Three MIT AI Tools Can Now Track Every Neuron in a Wriggling Worm or Pulsating Jellyfish
Neuroscientists studying simple, transparent animals have a distinct advantage: they can watch every neuron in the brain light up in real time as the animal behaves. Visibility is only half the battle, though. A worm wriggles. A jellyfish pulsates. Every time the animal moves, the same neuron occupies a different position in the image frame. Matching each neuron across thousands of video frames - correctly, at scale, and fast enough to be practical - has been one of the field's most stubborn technical bottlenecks for years.
An MIT team has now published three AI tools in eLife that largely solve the problem. Developed in the lab of Steven Flavell at the Picower Institute for Learning and Memory, the suite - BrainAlignNet, AutoCellLabeler, and CellDiscoveryNet - handles alignment, identity labeling, and unsupervised clustering across animals with accuracy that matches or exceeds trained human annotators, while cutting processing time by a factor of 600.

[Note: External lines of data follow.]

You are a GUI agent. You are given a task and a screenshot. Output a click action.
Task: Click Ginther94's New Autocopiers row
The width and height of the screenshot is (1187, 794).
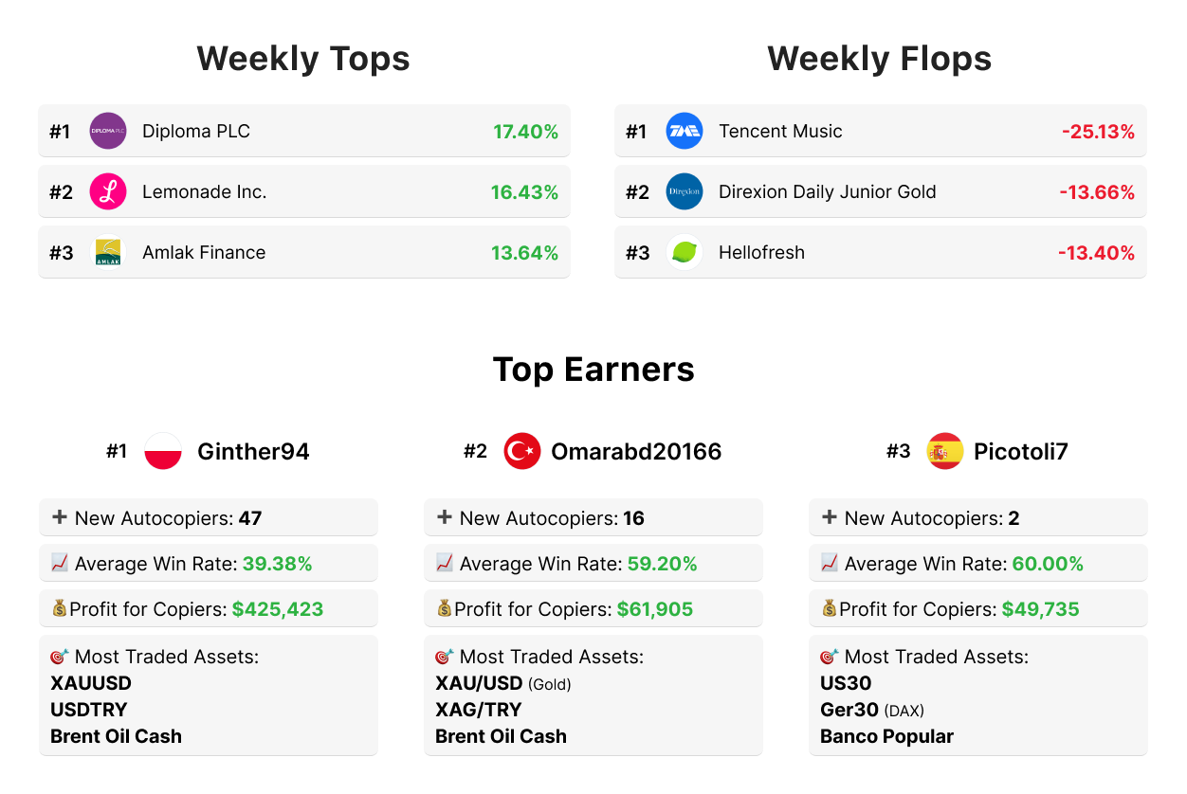[x=209, y=518]
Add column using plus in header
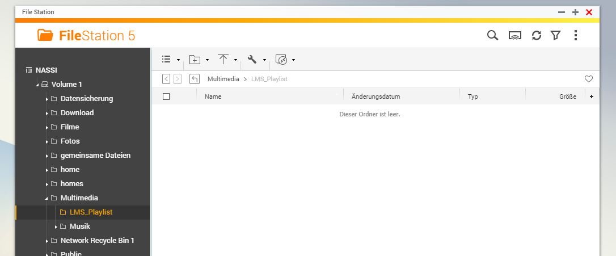 (592, 96)
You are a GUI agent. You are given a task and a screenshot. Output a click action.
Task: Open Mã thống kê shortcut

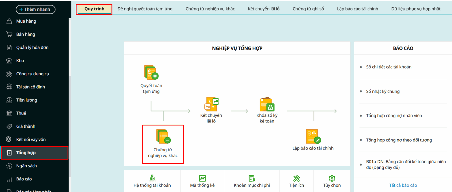tap(202, 181)
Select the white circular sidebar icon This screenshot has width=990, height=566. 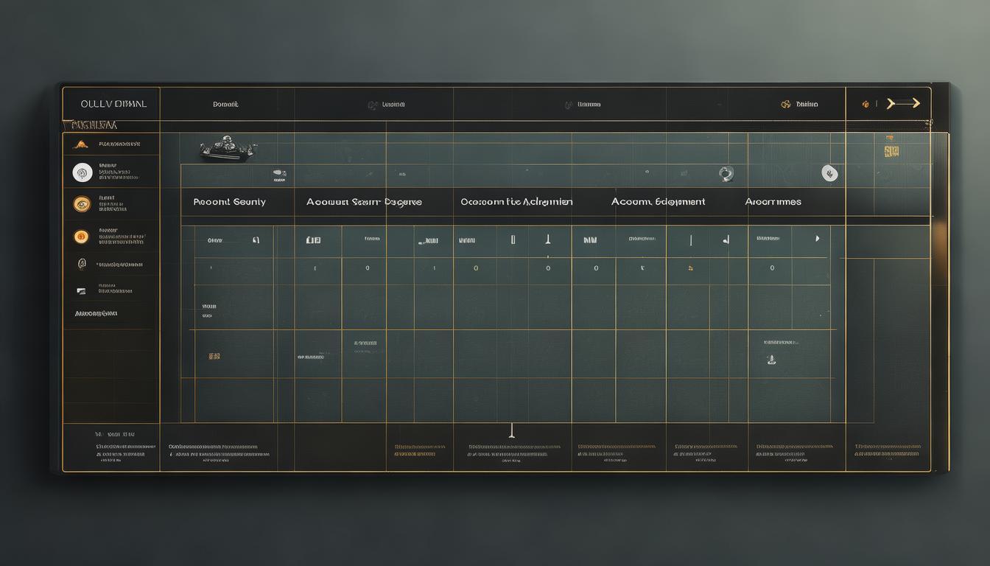(x=83, y=172)
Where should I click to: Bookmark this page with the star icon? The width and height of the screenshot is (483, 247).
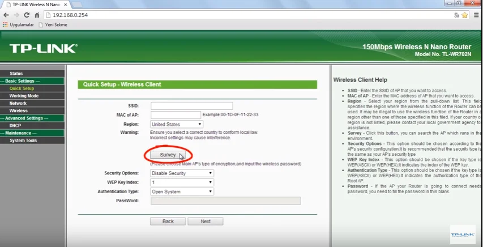[465, 15]
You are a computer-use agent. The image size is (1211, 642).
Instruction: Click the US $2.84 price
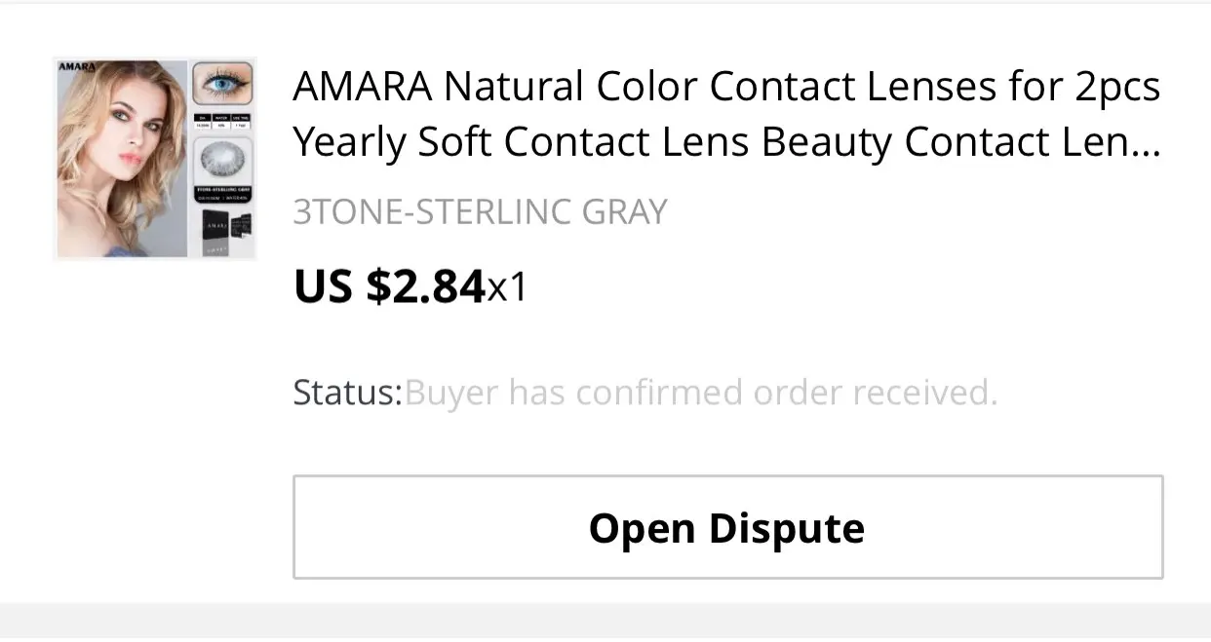[389, 286]
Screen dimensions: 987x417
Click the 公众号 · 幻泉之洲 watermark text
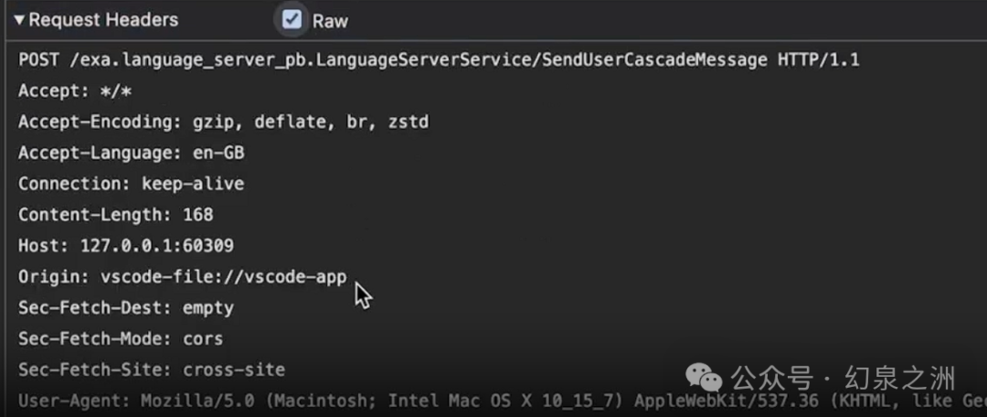(x=844, y=379)
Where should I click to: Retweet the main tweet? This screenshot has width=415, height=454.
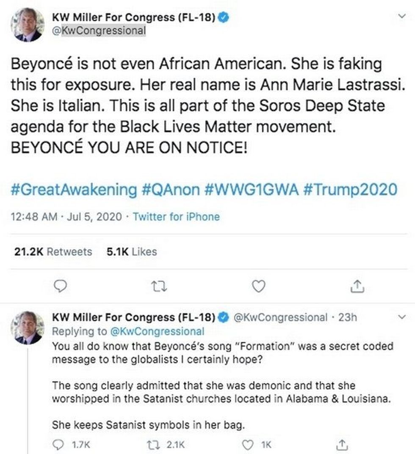160,287
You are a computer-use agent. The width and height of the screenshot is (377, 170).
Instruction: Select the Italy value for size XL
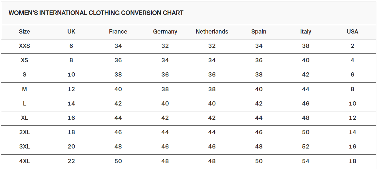[x=306, y=118]
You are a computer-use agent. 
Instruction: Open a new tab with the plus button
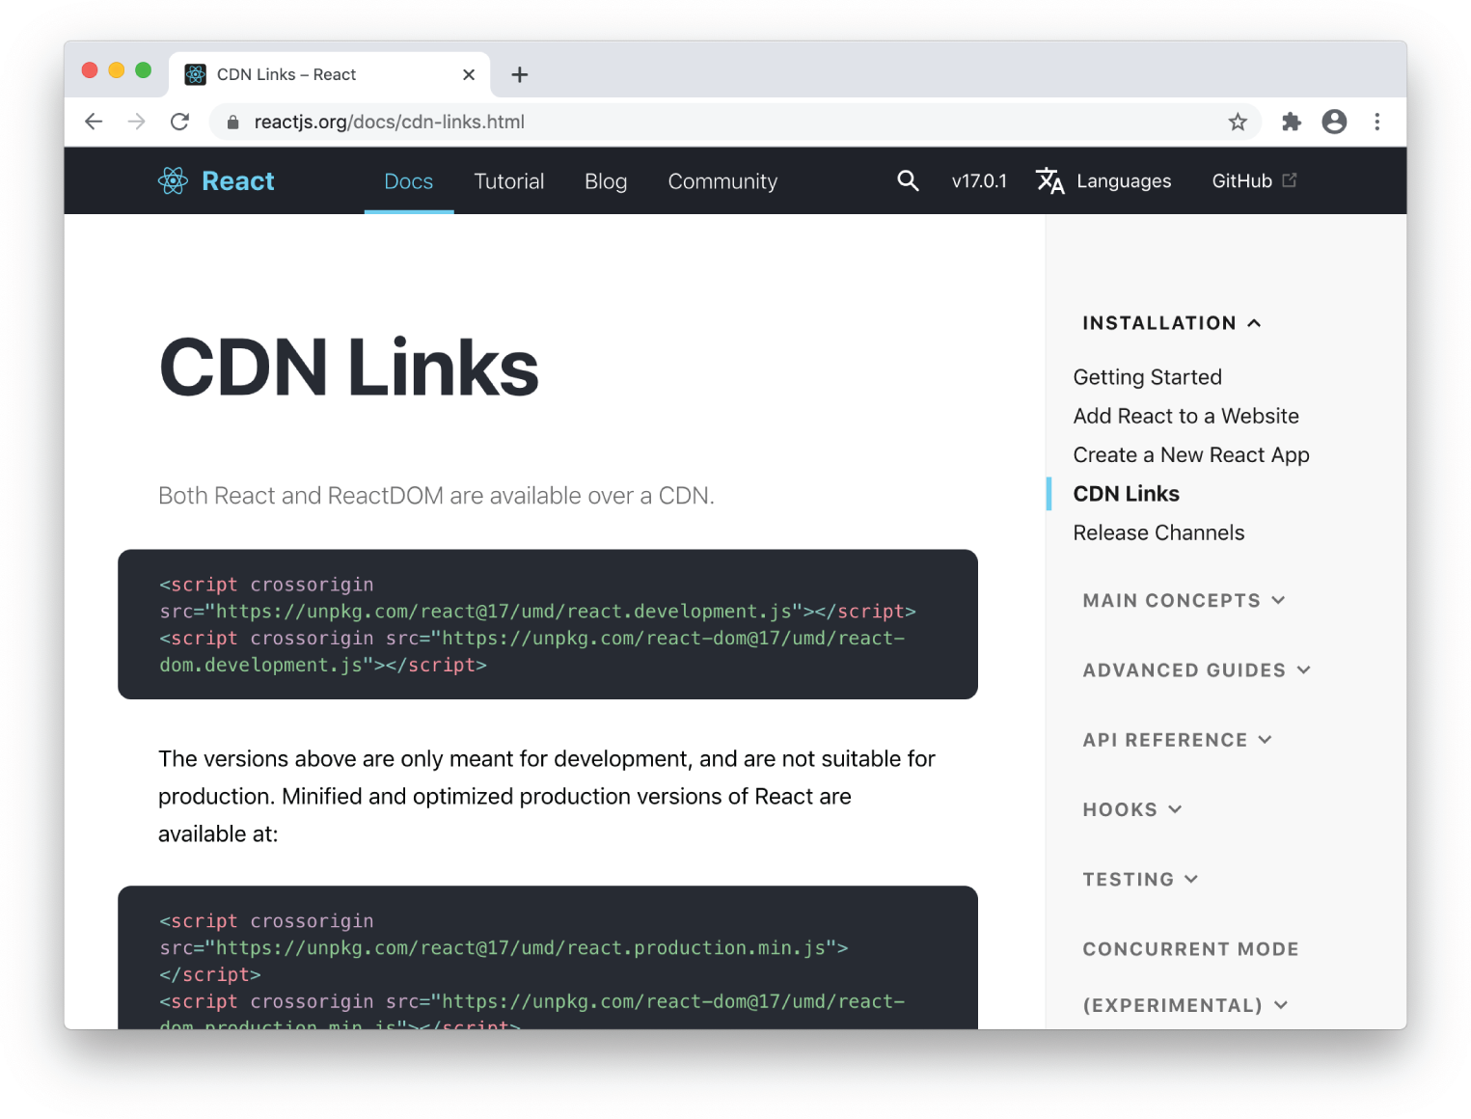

Five hours per worm, reduced to minutes
The scale of the previous bottleneck illustrates why the tools matter. When Flavell's lab was conducting studies of brainwide activity and serotonin's role in behavior around 2022, annotating the identity of each neuron in a single worm's video recording took an expert up to five hours. The lab uses a four-color barcoding system called NeuroPAL that marks each neuron type with a distinctive color combination, but reading those barcodes required months of training. When Flavell looked into outsourcing the annotation, estimates exceeded six figures in cost.
Within days of that conversation, graduate student Adam Atanas delivered the first version of AutoCellLabeler. The tools have since ended the lab's need to choose between speed and accuracy.
What each tool does
BrainAlignNet addresses the pure alignment problem: is the neuron that appeared here in frame 1 now located there in frame 2? It operates at single-pixel accuracy, matches ground truth 99.6% of the time, and runs 600 times faster than the lab's previous approach. The tool requires no knowledge of neuron identity.
AutoCellLabeler takes the next step, identifying what type of cell each neuron is. It requires some human-annotated training data but tolerates incomplete labeling. With the full four-color NeuroPAL system it achieves 98% accuracy; with only two color channels that figure drops only slightly.
CellDiscoveryNet operates without any training or supervision. It clusters fluorescently labeled cell types across different animals - determining whether a given neuron in worm A is the same cell type as a neuron in worm B - purely from image structure. Its performance matched well-trained human labelers.
Critically, none of the tools required the researchers to instruct the neural networks to examine specific features. The networks learned which image characteristics led to task success through optimization alone.
Jellyfish: an unexpected proving ground
Brady Weissbourd, an assistant professor at the Picower Institute and study co-author, has been trying to extract neural activity data from videos of C. hemisphaerica jellyfish - animals whose translucent bodies allow every neuron to be imaged but whose fluid, unstructured movement makes cell tracking nearly impossible.
"They call it a jellyfish for a reason," Weissbourd said. "Any part of it can move relative to any other part of it. One of our major bottlenecks was figuring out how to actually extract neural activity data from those videos because all of the neurons are moving around arbitrarily relative to each other."
BrainAlignNet was applied to only one cell type in the jellyfish in the current study, covering roughly 10% of the total neuron population. Weissbourd is now working to label all neuron types and is developing a microscope capable of imaging freely swimming animals.
Application beyond worms and jellyfish
Flavell frames the tools as a potential model for other imaging-heavy fields. "People are swimming in microscopy data these days," he said. "Automatically identifying all of the cells in each image is a problem that a lot of people are grappling with." The approach could apply to human tissue samples, organoids, or any other biological imaging dataset where tracking cell identity across many images is a challenge. The tools are not yet validated in those contexts, but the underlying architecture - neural networks that learn relevant features without explicit programming - is general.